El gran poeta Rubén Bonifaz Nuño decía en sus últimas entrevistas —casi ciego, muy enfermo— que traía a la calaca detrás suyo.

“Ahora mismo que estamos hablando la traigo atrás de mí. Volteo y la veo”, juraba.

No es mi caso, pero sí es mi caso.

Hace unos días, un jueves, murió don Alberto Jiménez Morales.

Nueve días después, un sábado, falleció don César Musalem.

Dos días después, un lunes, murieron como de rayo don Santiago Ramírez y Paty Grajeda.

Los cuatro, ufff, enormes amigos.

Pese a que el tiempo se interpuso entre nosotros —el tiempo siempre tiene prisa—, la amistad, el cariño y la admiración siempre estuvieron presentes.

Nunca se desvanecieron.

Hace unos días también fallecieron en un accidente carretero dos personajes a quienes sólo conocí a la distancia: los activistas Julias Salas y Omar Jiménez.

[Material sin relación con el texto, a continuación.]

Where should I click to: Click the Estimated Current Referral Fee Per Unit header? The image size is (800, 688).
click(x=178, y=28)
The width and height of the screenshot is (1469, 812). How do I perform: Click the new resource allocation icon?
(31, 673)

Sobre ello escribió recientemente Jorge Hernández Aguilera en su columna de Hipócrita Lector.

Cito un fragmento:

“Julia perdió la vida junto con Omar Jiménez (un auténtico luchador social) defensor del derecho humano al agua. Venían (…) de un foro en Teziutlán, en el que trataron el tema de la escasez del agua. El impredecible destino nos los arrebató después de un estruendoso accidente automovilístico.

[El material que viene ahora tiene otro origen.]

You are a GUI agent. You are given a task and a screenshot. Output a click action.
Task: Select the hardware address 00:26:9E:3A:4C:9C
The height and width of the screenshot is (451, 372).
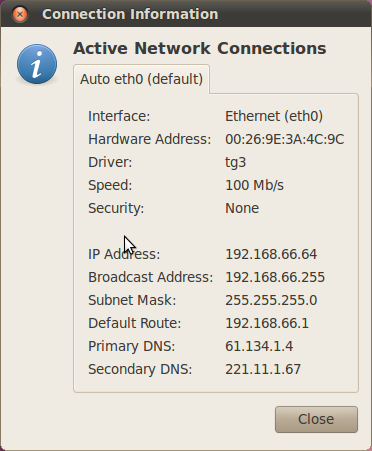click(x=285, y=139)

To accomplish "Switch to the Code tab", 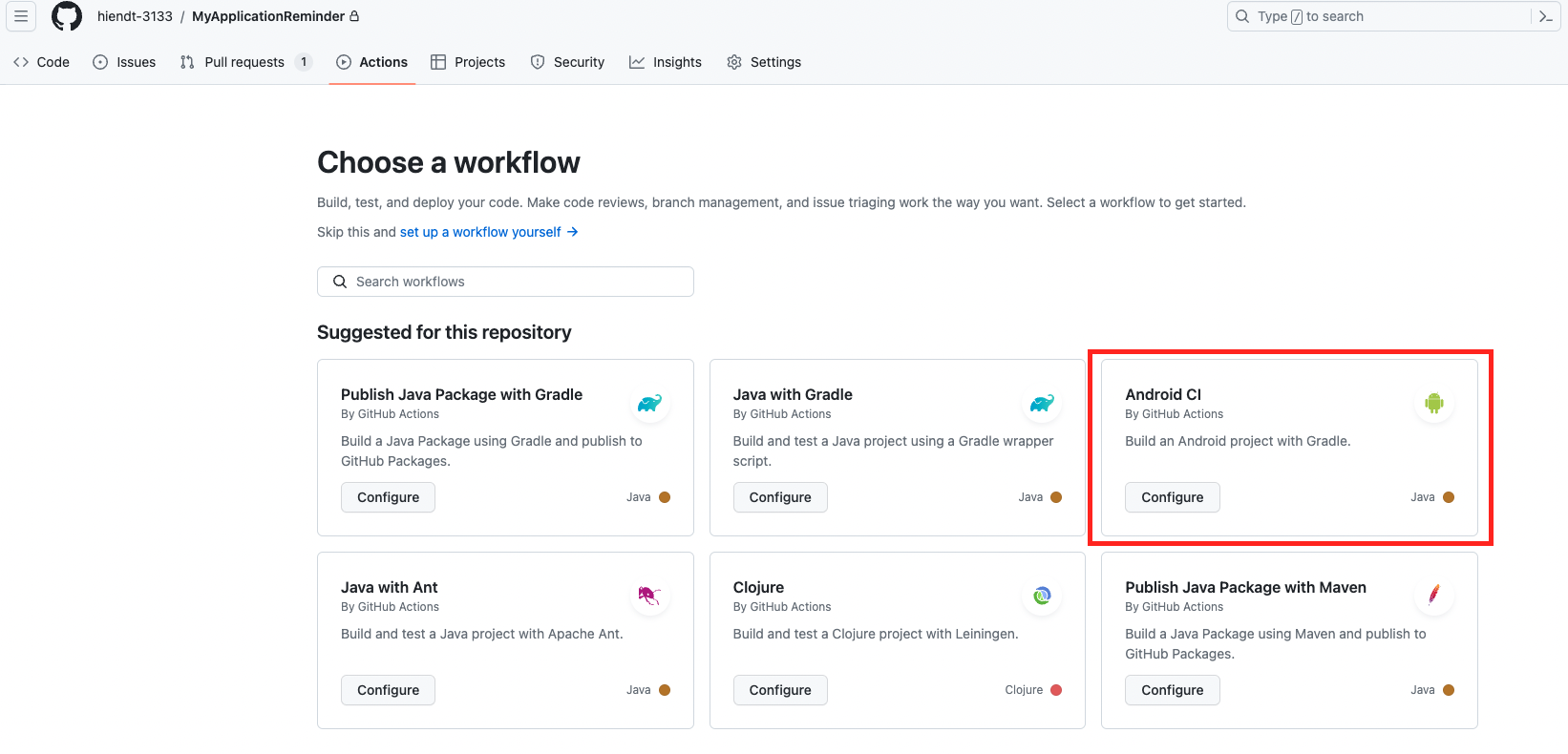I will tap(42, 62).
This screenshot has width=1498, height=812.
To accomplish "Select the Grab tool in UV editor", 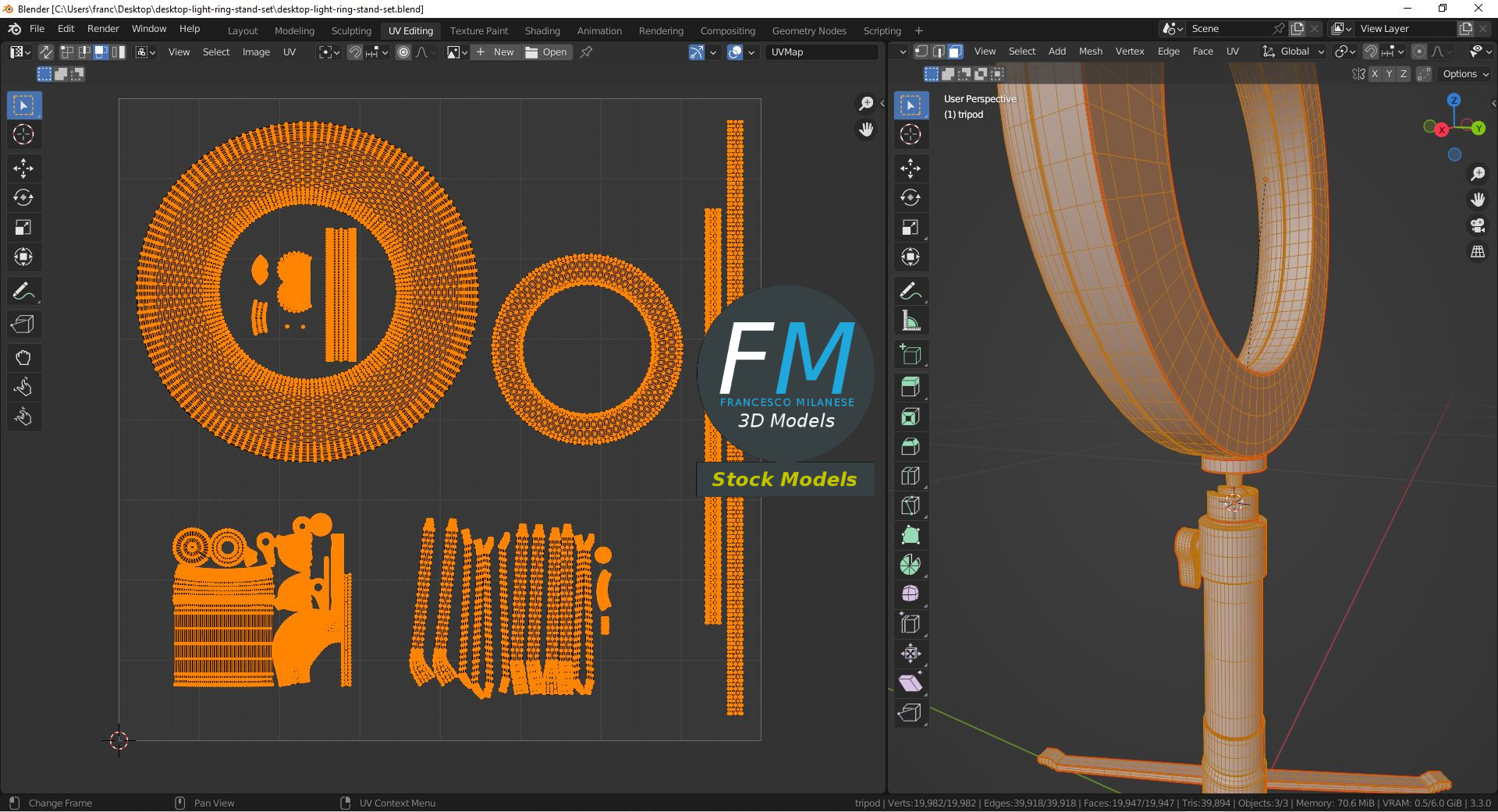I will tap(23, 358).
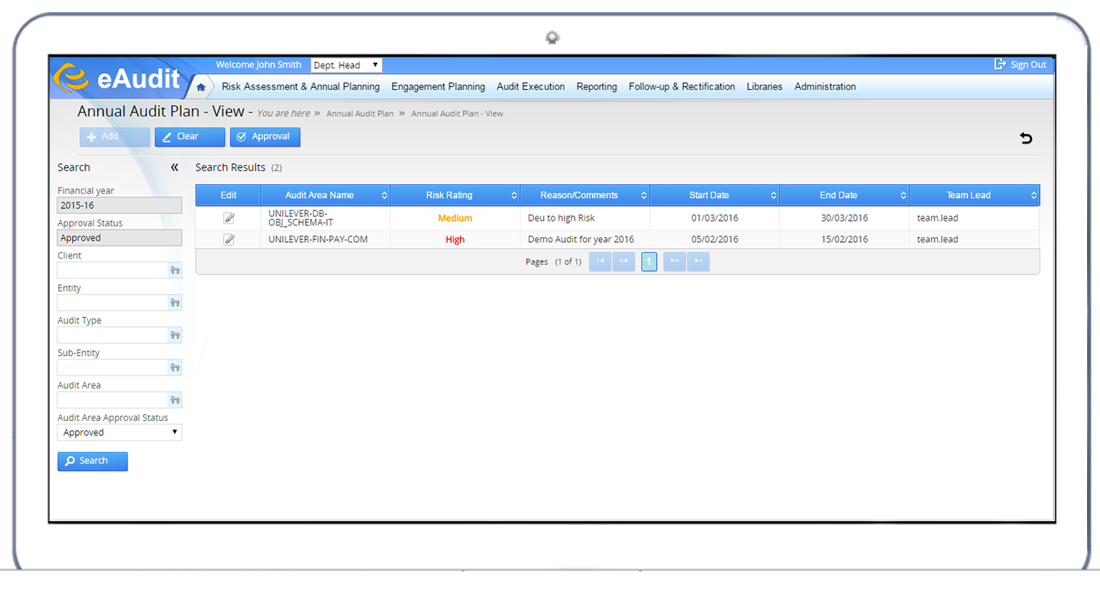Click the back arrow icon at top right
The height and width of the screenshot is (600, 1100).
point(1025,138)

“Tanto Julia como Omar eran unos militantes ejemplares; siempre prestos a apoyar en las distintas tareas que surgen desde el movimiento social, y en las que el partido suele estar ausente.

“Julia me acompañó a mí, todo el año 2019, sin pedir nada.

“Sólo pedía, a cambio, trabajar por el cambio.

“Me pregunto internamente: a los grandes militantes —como Julia y como Omar— que trabajan por el movimiento, sin pedir nada a cambio. ¿Qué les da el partido?”.

Hasta aquí la cita.

La vida es injusta.

Mezquina.

Después de su muerte cambiamos de conversación.

Algún día, alguien recordará el primer aniversario luctuoso, y también cambiará de tema.

Y así, hasta que el olvido se vuelva costumbre.

Poco antes de la muerte de don Santiago Ramírez —un sabio profesor indígena que era una autoridad en el Calendario Azteca— quise ir a verlo a su humilde morada (en la sierra norte de Puebla) para comer con él y conversar largamente.

Mi estúpida forma de llevar el tiempo —a contrapelo de los sabios como él— impidió que ese encuentro se diera.

Ahora que murió, lamento no haber acudido a su morada.

Vuelvo al tema de los muertos recientes.

Tantas ausencias juntas —en tan pocos días— son demasiadas.

Voy saliendo de una pena cuando la otra ya está tocando la ventana.

Eso me hizo escribir hace unos días en Facebook estas líneas:

Me temo que me estoy convirtiendo en algo parecido a un cronista necrológico: un cronista que anuncia las muchas muertes recientes de personas muy queridas.

Apelo a la generosidad del respetable público.

Sólo espero no anunciar mi propia muerte en este espacio.

Nota Bene: El título de esta columna es un poema de Roberto Bolaño.